3. How does the DSP decide:
- whether to bid?
- how much to bid?
- which ad/creative to show?
## Part B — Build a conversion-rate model (CVR)
You need a model to predict the **probability of conversion** for “Nike shoes” given an impression.
1. What training data would you use? (e.g., impressions, clicks, conversions). Define:
- What is a “conversion” event?
- What is the prediction target and time window (e.g., conversion within 7 days of impression)?
2. What features would you engineer from historical ad data? Include examples across:
- user/context, publisher/placement, device/geo/time, ad/creative, advertiser/campaign, frequency/recency, historical aggregates
3. What model would you choose and why?
- Compare **logistic regression** vs **tree-based models (e.g., LightGBM)** in this setting.

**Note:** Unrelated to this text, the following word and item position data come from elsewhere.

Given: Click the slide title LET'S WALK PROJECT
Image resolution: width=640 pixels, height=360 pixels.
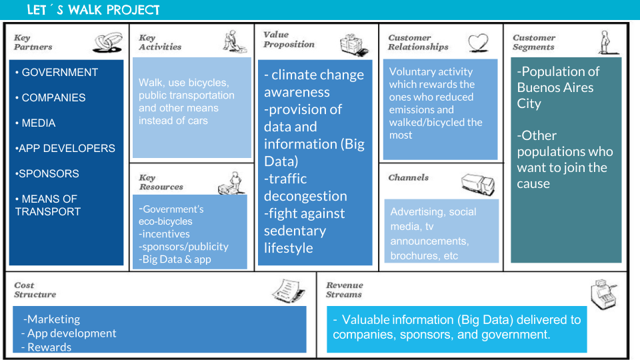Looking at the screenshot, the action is tap(93, 10).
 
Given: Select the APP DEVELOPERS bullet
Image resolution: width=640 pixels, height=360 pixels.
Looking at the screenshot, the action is tap(65, 148).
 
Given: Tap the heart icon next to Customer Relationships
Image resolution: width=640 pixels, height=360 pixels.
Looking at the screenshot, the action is tap(478, 43).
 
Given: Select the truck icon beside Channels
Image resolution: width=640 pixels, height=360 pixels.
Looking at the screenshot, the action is tap(478, 184).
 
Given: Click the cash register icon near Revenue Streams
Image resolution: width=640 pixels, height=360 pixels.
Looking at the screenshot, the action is tap(603, 294).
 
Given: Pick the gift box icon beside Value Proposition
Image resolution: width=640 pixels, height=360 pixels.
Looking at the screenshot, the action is tap(354, 45).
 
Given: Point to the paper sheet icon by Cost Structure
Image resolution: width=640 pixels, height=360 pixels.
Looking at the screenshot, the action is tap(289, 291).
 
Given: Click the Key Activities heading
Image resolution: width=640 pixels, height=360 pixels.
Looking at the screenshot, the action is tap(160, 42).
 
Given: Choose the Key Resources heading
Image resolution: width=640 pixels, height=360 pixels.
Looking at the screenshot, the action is tap(161, 182).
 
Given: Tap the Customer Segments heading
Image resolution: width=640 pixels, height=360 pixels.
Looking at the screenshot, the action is tap(534, 42).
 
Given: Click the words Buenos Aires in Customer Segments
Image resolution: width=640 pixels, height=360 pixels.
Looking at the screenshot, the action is tap(555, 87).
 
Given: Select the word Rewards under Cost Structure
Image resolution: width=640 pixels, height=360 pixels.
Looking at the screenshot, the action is tap(49, 347).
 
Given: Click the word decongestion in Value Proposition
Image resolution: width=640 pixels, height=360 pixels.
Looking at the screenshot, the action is tap(305, 196).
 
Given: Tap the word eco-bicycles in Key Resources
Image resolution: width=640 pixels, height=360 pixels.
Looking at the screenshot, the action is tap(165, 221).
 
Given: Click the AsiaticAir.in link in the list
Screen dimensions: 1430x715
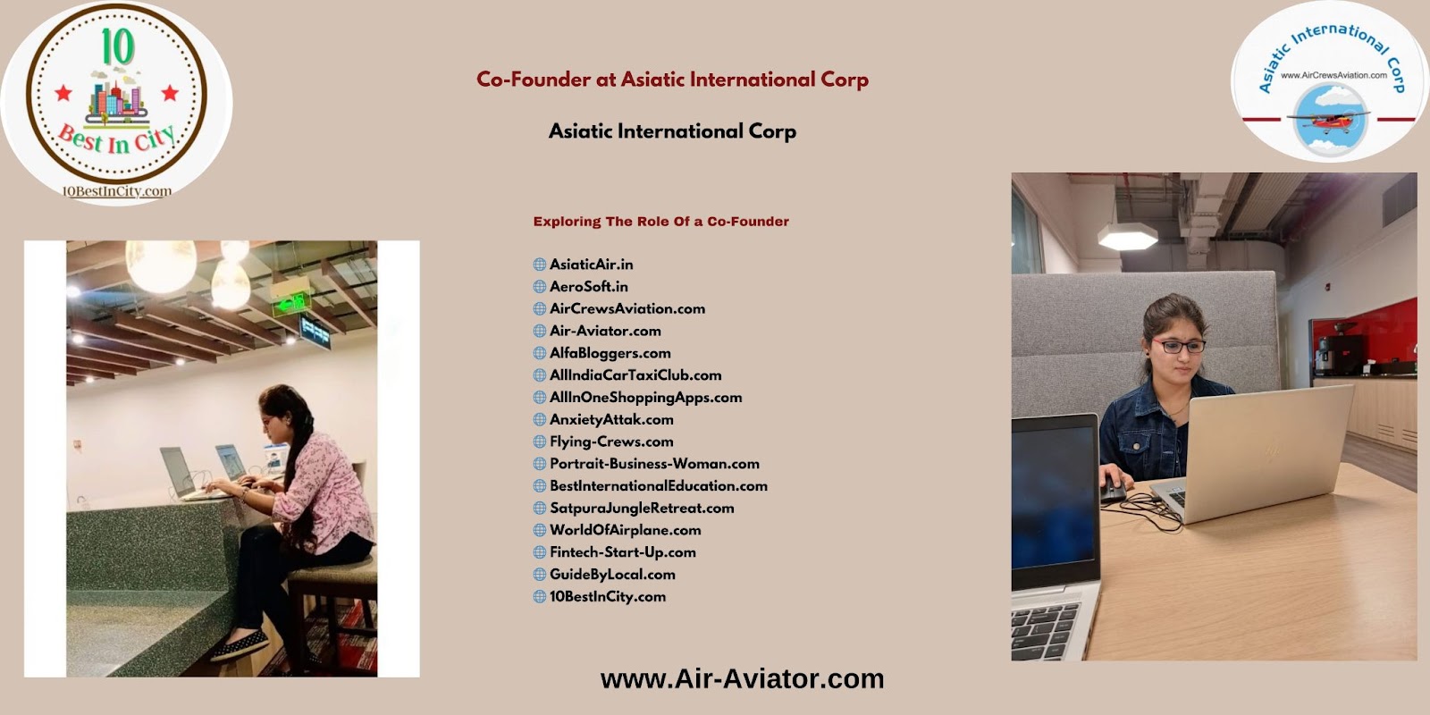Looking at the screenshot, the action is coord(591,265).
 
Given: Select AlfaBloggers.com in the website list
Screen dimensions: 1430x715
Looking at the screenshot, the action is coord(610,353).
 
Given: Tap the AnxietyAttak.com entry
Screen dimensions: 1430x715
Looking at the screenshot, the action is coord(611,419).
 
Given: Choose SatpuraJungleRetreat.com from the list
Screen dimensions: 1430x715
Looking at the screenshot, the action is coord(642,509).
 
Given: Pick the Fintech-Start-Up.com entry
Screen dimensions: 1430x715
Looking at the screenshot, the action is coord(622,552).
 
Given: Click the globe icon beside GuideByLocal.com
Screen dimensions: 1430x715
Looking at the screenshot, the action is coord(540,575).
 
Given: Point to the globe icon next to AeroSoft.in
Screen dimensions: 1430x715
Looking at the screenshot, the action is coord(540,287).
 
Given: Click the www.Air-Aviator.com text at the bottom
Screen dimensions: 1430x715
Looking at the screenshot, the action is coord(742,678).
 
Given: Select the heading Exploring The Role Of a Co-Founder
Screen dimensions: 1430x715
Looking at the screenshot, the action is coord(660,222).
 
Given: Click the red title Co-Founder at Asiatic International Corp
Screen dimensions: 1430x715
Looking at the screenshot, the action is coord(672,80).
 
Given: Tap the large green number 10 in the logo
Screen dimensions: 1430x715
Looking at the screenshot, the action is coord(118,46).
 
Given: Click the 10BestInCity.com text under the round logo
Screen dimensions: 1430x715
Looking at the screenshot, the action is coord(116,191).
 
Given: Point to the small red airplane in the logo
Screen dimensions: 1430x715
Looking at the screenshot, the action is coord(1328,120).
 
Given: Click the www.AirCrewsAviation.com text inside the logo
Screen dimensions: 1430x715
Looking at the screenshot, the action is coord(1333,75).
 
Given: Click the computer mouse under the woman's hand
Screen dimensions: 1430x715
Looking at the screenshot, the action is coord(1112,490).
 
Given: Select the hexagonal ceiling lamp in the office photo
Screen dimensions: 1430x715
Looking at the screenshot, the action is coord(1127,236).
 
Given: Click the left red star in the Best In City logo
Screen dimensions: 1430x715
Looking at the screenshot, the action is coord(63,93).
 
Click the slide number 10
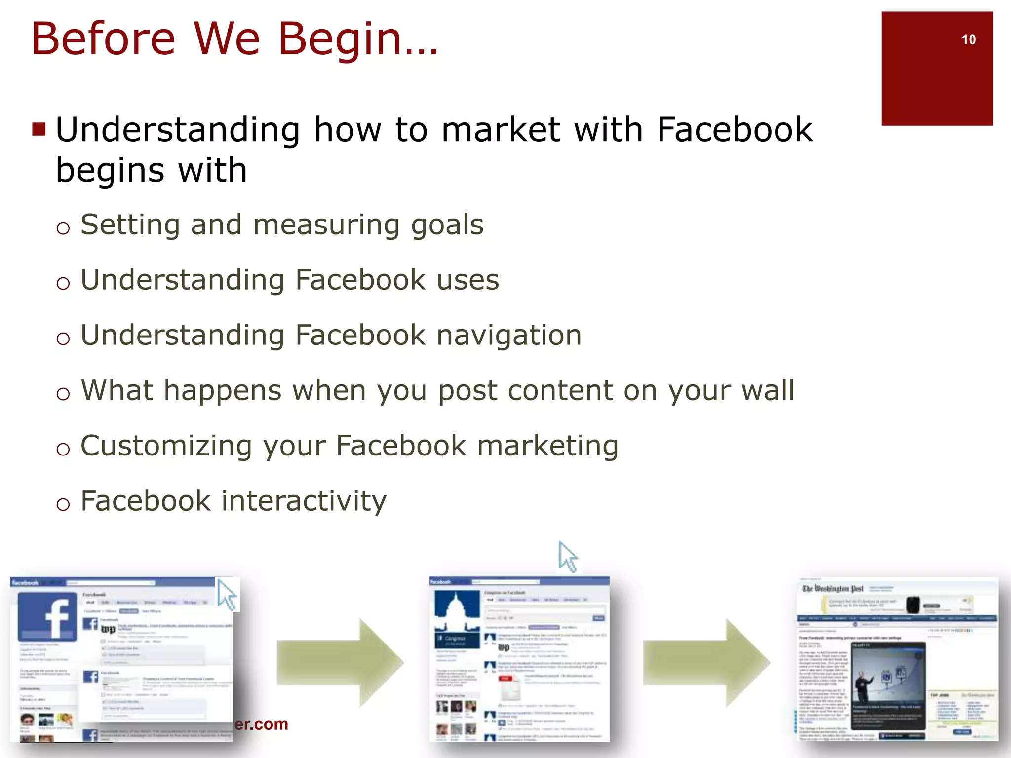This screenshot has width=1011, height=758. click(x=968, y=39)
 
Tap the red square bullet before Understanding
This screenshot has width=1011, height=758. click(x=39, y=129)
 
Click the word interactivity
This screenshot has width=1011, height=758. click(x=304, y=501)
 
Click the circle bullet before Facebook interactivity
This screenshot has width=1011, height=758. click(x=63, y=504)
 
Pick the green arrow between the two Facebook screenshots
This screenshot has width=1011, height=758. click(x=341, y=662)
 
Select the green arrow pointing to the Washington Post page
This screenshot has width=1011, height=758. click(x=706, y=662)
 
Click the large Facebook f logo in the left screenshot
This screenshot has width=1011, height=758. click(x=47, y=617)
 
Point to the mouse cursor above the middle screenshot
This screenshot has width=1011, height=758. click(x=568, y=557)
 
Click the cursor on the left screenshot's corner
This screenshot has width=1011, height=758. click(x=227, y=595)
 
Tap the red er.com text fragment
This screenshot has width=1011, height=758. click(x=261, y=724)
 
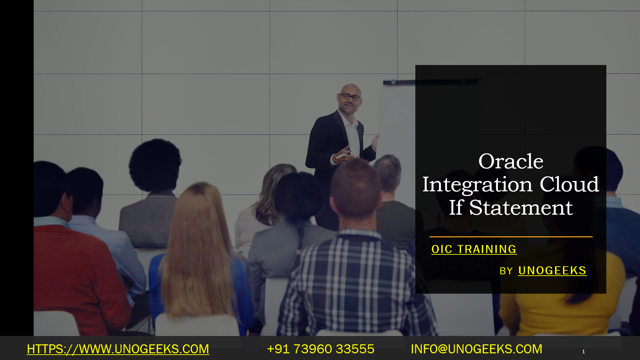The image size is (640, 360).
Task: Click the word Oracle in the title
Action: [511, 161]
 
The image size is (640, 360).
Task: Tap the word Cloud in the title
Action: [569, 184]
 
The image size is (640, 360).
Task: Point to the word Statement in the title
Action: [521, 207]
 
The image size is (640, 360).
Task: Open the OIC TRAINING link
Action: [474, 249]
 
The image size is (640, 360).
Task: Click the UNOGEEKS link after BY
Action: [552, 271]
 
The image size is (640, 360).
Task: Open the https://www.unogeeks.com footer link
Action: [118, 349]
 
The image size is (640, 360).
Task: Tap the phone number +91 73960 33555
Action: [321, 349]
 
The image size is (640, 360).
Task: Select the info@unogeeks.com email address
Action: [477, 349]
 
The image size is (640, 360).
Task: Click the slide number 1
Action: [583, 352]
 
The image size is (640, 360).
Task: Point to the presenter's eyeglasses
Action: [350, 97]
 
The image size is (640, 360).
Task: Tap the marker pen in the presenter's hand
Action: [343, 155]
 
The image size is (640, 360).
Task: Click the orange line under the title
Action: [511, 237]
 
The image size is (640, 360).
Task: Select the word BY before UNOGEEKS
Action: [506, 271]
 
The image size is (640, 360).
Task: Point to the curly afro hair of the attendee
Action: [155, 165]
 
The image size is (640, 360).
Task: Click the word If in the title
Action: [456, 207]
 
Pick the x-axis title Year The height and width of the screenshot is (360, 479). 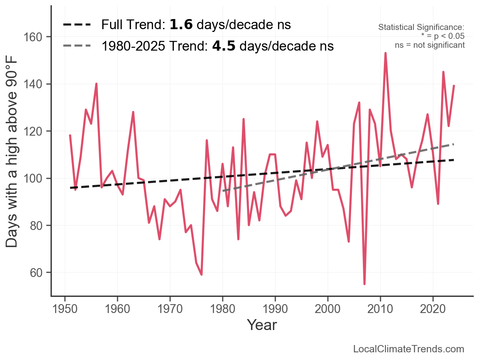point(262,325)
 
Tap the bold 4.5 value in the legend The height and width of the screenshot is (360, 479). point(224,46)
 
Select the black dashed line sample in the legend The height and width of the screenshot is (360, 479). point(76,25)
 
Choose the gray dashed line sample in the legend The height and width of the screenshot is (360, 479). point(76,46)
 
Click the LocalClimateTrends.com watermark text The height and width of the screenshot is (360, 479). point(409,349)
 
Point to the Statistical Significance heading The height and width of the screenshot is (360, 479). point(421,28)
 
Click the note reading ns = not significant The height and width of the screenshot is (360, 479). point(430,45)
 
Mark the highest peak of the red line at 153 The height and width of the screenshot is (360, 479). point(386,53)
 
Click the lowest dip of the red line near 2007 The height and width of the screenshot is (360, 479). point(365,284)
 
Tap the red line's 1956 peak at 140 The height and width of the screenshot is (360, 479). point(96,84)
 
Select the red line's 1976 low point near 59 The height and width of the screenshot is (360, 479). point(201,275)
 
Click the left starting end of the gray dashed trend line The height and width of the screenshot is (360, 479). point(223,191)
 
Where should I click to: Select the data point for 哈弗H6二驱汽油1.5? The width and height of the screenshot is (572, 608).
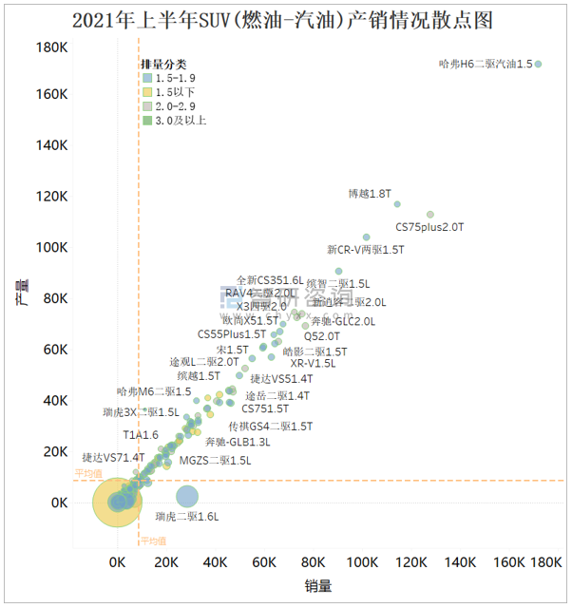pyautogui.click(x=538, y=65)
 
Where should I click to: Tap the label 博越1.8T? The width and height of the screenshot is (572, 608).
pyautogui.click(x=370, y=194)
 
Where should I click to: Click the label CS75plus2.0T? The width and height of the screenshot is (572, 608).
pyautogui.click(x=429, y=227)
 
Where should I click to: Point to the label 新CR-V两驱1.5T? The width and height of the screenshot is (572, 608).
pyautogui.click(x=366, y=250)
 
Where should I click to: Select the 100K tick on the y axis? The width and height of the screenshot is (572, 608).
pyautogui.click(x=51, y=248)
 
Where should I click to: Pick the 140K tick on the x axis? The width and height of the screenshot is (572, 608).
pyautogui.click(x=461, y=562)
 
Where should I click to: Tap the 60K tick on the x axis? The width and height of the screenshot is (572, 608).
pyautogui.click(x=264, y=562)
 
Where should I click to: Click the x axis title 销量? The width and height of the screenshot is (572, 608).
pyautogui.click(x=318, y=586)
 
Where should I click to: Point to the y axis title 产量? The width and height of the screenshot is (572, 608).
pyautogui.click(x=21, y=292)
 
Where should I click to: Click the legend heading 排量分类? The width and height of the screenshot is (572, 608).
pyautogui.click(x=163, y=63)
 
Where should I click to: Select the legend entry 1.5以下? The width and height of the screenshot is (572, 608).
pyautogui.click(x=174, y=92)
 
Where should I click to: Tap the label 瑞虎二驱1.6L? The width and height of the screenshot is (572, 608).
pyautogui.click(x=187, y=517)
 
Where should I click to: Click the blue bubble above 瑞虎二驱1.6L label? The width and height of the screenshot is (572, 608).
pyautogui.click(x=187, y=495)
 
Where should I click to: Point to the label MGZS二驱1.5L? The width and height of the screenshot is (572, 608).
pyautogui.click(x=216, y=460)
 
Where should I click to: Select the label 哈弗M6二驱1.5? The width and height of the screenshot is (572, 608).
pyautogui.click(x=154, y=391)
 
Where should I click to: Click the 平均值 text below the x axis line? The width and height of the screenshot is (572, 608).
pyautogui.click(x=153, y=541)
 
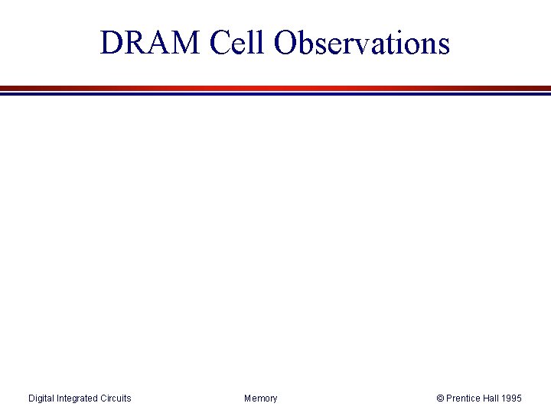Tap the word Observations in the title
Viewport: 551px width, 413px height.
pyautogui.click(x=362, y=44)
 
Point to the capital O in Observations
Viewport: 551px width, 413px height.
pyautogui.click(x=285, y=44)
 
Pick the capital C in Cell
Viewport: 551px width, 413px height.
pyautogui.click(x=220, y=44)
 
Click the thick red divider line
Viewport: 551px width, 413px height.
pyautogui.click(x=276, y=88)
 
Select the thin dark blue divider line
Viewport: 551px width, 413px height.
pyautogui.click(x=276, y=93)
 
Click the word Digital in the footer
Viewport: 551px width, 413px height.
pyautogui.click(x=41, y=398)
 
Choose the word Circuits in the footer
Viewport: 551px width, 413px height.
pyautogui.click(x=116, y=398)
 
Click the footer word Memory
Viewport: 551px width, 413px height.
pyautogui.click(x=261, y=398)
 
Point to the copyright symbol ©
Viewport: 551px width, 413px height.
pyautogui.click(x=440, y=398)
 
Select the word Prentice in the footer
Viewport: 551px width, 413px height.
pyautogui.click(x=464, y=398)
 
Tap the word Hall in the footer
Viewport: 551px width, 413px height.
pyautogui.click(x=494, y=398)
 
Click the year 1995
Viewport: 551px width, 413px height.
pyautogui.click(x=514, y=398)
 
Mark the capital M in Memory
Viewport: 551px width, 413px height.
pyautogui.click(x=248, y=398)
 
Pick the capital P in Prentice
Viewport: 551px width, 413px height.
pyautogui.click(x=450, y=398)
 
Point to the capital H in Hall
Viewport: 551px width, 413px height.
pyautogui.click(x=487, y=398)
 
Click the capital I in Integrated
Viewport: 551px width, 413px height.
pyautogui.click(x=59, y=398)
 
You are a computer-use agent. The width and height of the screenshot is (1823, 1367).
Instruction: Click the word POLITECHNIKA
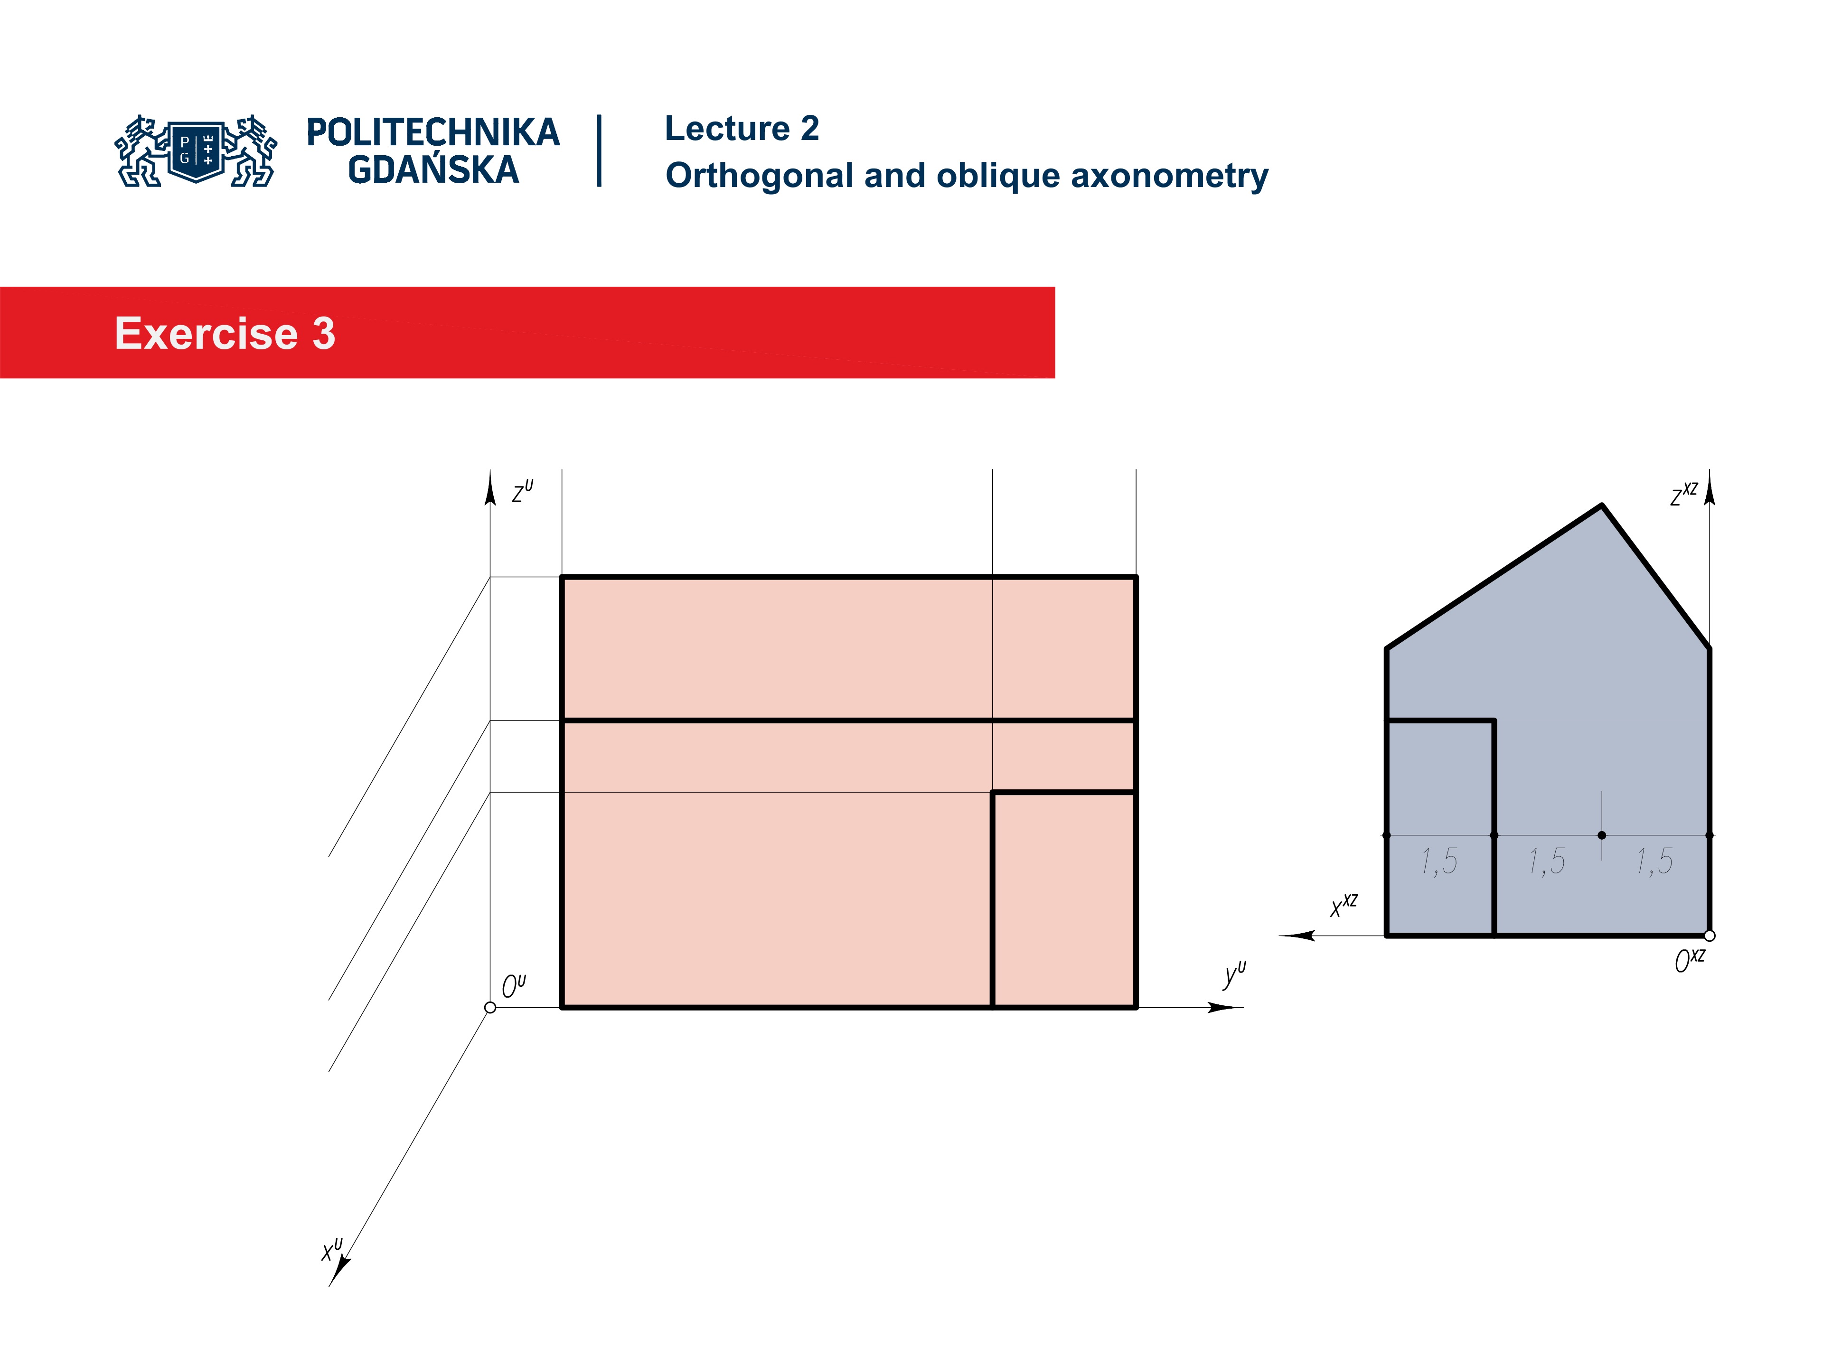point(432,132)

4. Loss function & optimization:
- What loss would you train on and why (e.g., log loss / binary cross-entropy)?
- Why not MSE?
- Why isn’t AUC typically used as a training loss?
- What does “predicting conversion over impression” mean for supervision and labeling?
- How do loss functions relate to bidding decisions?
## Part C — Practical ML concerns
1. **Class imbalance**: Conversions are rare.
- When would you use class weighting vs negative downsampling?
- What preprocessing should you avoid?
- How can imbalance handling affect probability **calibration**?
2. **Evaluation**:
- Offline: choose metrics (PR-AUC, ROC-AUC, log loss) and justify.
- Explain why PR-AUC can be more informative than ROC-AUC.
- Why does calibration matter?
- Online: how would you evaluate the model in production? What business metrics matter (e.g., CPA, ROAS, spend efficiency)?
3. **Precision/recall tradeoff in RTB**:
- How do false positives vs false negatives differ in cost?
- What is F1 score, and why might it be a poor objective for ad-tech bidding?
- How would you use a PR curve to select an operating point?
4. **Scalability & production**:
- Discuss training vs inference scalability for LightGBM.
- RTB latency constraints: what parts of the feature/model pipeline are bottlenecks?
- How would you deploy safely (shadow mode, ramp-up, rollback)?
5. **Overfitting & robustness**:
- Why is overfitting common in CVR prediction?
- How do you prevent it (regularization, early stopping, time-based validation, feature aggregation)?
- What monitoring and guardrails would you add for a bidding system?
Provide a structured, end-to-end answer with assumptions and tradeoffs.